==== Record excerpts

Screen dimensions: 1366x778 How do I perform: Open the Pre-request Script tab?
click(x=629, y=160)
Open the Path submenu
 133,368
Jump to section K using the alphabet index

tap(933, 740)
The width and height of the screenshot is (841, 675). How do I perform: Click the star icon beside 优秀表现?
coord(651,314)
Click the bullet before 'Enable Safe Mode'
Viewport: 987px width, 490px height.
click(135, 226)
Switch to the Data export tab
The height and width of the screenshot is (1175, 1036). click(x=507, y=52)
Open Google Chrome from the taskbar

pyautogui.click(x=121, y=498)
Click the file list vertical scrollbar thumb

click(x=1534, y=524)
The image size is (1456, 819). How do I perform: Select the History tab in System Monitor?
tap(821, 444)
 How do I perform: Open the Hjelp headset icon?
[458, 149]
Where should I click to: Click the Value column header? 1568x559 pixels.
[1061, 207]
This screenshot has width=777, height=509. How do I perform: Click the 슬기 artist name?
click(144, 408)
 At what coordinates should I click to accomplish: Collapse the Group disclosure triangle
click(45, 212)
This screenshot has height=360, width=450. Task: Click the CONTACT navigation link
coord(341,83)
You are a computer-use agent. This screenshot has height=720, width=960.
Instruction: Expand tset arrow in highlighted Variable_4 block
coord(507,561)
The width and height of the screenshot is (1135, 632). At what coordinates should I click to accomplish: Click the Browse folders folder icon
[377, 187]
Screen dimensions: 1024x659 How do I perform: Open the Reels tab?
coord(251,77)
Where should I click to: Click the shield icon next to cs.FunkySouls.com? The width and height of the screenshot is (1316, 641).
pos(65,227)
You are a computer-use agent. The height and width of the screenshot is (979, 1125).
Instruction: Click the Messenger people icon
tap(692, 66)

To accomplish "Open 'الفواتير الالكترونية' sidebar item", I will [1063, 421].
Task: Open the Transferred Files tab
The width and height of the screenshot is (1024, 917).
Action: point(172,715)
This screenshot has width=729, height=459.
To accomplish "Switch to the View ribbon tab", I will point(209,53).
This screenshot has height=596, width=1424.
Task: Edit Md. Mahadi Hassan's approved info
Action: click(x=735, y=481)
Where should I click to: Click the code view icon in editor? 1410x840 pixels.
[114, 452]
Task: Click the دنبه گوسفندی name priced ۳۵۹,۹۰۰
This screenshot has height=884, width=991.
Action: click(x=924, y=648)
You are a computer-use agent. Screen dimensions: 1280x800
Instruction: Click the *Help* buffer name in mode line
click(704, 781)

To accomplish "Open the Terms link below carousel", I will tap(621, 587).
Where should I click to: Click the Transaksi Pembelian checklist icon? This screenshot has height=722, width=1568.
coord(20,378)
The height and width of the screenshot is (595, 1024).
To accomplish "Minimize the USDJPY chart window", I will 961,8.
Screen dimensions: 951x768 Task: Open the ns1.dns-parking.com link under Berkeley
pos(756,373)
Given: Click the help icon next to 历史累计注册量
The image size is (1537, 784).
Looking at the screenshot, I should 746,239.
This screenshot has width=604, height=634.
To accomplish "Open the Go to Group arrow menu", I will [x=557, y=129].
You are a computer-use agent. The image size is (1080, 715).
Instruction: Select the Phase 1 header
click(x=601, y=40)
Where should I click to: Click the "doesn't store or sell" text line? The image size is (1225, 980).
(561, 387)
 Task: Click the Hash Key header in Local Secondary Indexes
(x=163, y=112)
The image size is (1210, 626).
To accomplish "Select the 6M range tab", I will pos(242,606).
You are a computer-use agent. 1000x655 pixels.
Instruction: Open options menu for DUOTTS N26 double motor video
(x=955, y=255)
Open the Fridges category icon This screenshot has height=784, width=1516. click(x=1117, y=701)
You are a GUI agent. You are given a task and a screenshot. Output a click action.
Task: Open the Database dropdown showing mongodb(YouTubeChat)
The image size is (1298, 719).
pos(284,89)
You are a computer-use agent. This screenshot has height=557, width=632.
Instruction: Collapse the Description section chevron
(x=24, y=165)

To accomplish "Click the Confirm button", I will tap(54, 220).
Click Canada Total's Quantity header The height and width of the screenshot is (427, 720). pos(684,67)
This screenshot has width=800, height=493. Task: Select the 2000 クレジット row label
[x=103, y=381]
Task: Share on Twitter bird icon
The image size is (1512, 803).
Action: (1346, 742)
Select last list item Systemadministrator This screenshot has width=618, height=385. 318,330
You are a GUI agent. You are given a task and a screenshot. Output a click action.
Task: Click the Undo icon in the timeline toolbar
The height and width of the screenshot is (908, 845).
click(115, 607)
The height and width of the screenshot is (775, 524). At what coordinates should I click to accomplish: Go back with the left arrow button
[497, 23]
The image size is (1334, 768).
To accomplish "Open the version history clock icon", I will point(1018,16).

========

§ **About this exercise**
Print every entry exactly.

§ **Answer box**
Screen dimensions: 1366x778 How do I perform: Open the Pre-request Script tab?
click(x=629, y=160)
Open the Path submenu
 133,368
Jump to section K using the alphabet index

tap(933, 740)
The width and height of the screenshot is (841, 675). How do I perform: Click the star icon beside 优秀表现?
coord(651,314)
Click the bullet before 'Enable Safe Mode'
Viewport: 987px width, 490px height.
click(135, 226)
Switch to the Data export tab
The height and width of the screenshot is (1175, 1036). click(x=507, y=52)
Open Google Chrome from the taskbar

pyautogui.click(x=121, y=498)
Click the file list vertical scrollbar thumb

click(x=1534, y=524)
The image size is (1456, 819). How do I perform: Select the History tab in System Monitor?
tap(821, 444)
 How do I perform: Open the Hjelp headset icon?
[458, 149]
Where should I click to: Click the Value column header? 1568x559 pixels.
[1061, 207]
This screenshot has width=777, height=509. How do I perform: Click the 슬기 artist name?
click(144, 408)
 At what coordinates should I click to accomplish: Collapse the Group disclosure triangle
click(45, 212)
This screenshot has height=360, width=450. Task: Click the CONTACT navigation link
coord(341,83)
You are a computer-use agent. This screenshot has height=720, width=960.
Instruction: Expand tset arrow in highlighted Variable_4 block
coord(507,561)
The width and height of the screenshot is (1135, 632). At what coordinates should I click to accomplish: Click the Browse folders folder icon
[377, 187]
Screen dimensions: 1024x659 How do I perform: Open the Reels tab?
coord(251,77)
Where should I click to: Click the shield icon next to cs.FunkySouls.com? The width and height of the screenshot is (1316, 641).
pos(65,227)
You are a computer-use agent. The height and width of the screenshot is (979, 1125).
Instruction: Click the Messenger people icon
tap(692, 66)

To accomplish "Open 'الفواتير الالكترونية' sidebar item", I will [1063, 421].
Task: Open the Transferred Files tab
The width and height of the screenshot is (1024, 917).
Action: point(172,715)
This screenshot has width=729, height=459.
To accomplish "Switch to the View ribbon tab", I will point(209,53).
This screenshot has height=596, width=1424.
Task: Edit Md. Mahadi Hassan's approved info
Action: click(x=735, y=481)
Where should I click to: Click the code view icon in editor? 1410x840 pixels.
[114, 452]
Task: Click the دنبه گوسفندی name priced ۳۵۹,۹۰۰
This screenshot has height=884, width=991.
Action: click(x=924, y=648)
You are a computer-use agent. Screen dimensions: 1280x800
Instruction: Click the *Help* buffer name in mode line
click(704, 781)

To accomplish "Open the Terms link below carousel", I will tap(621, 587).
Where should I click to: Click the Transaksi Pembelian checklist icon? This screenshot has height=722, width=1568.
coord(20,378)
The height and width of the screenshot is (595, 1024).
To accomplish "Minimize the USDJPY chart window", I will 961,8.
Screen dimensions: 951x768 Task: Open the ns1.dns-parking.com link under Berkeley
pos(756,373)
Given: Click the help icon next to 历史累计注册量
The image size is (1537, 784).
Looking at the screenshot, I should 746,239.
This screenshot has width=604, height=634.
To accomplish "Open the Go to Group arrow menu", I will [x=557, y=129].
You are a computer-use agent. The image size is (1080, 715).
Instruction: Select the Phase 1 header
click(x=601, y=40)
Where should I click to: Click the "doesn't store or sell" text line? The image size is (1225, 980).
(561, 387)
 Task: Click the Hash Key header in Local Secondary Indexes
(x=163, y=112)
The image size is (1210, 626).
To accomplish "Select the 6M range tab", I will pos(242,606).
You are a computer-use agent. 1000x655 pixels.
Instruction: Open options menu for DUOTTS N26 double motor video
(x=955, y=255)
Open the Fridges category icon This screenshot has height=784, width=1516. click(x=1117, y=701)
You are a GUI agent. You are given a task and a screenshot. Output a click action.
Task: Open the Database dropdown showing mongodb(YouTubeChat)
The image size is (1298, 719).
pos(284,89)
You are a computer-use agent. This screenshot has height=557, width=632.
Instruction: Collapse the Description section chevron
(x=24, y=165)

To accomplish "Click the Confirm button", I will tap(54, 220).
Click Canada Total's Quantity header The height and width of the screenshot is (427, 720). pos(684,67)
This screenshot has width=800, height=493. Task: Select the 2000 クレジット row label
[x=103, y=381]
Task: Share on Twitter bird icon
The image size is (1512, 803).
Action: (1346, 742)
Select last list item Systemadministrator This screenshot has width=618, height=385. 318,330
You are a GUI agent. You are given a task and a screenshot. Output a click action.
Task: Click the Undo icon in the timeline toolbar
The height and width of the screenshot is (908, 845).
click(115, 607)
The height and width of the screenshot is (775, 524). At what coordinates should I click to accomplish: Go back with the left arrow button
[497, 23]
The image size is (1334, 768).
To accomplish "Open the version history clock icon", I will point(1018,16).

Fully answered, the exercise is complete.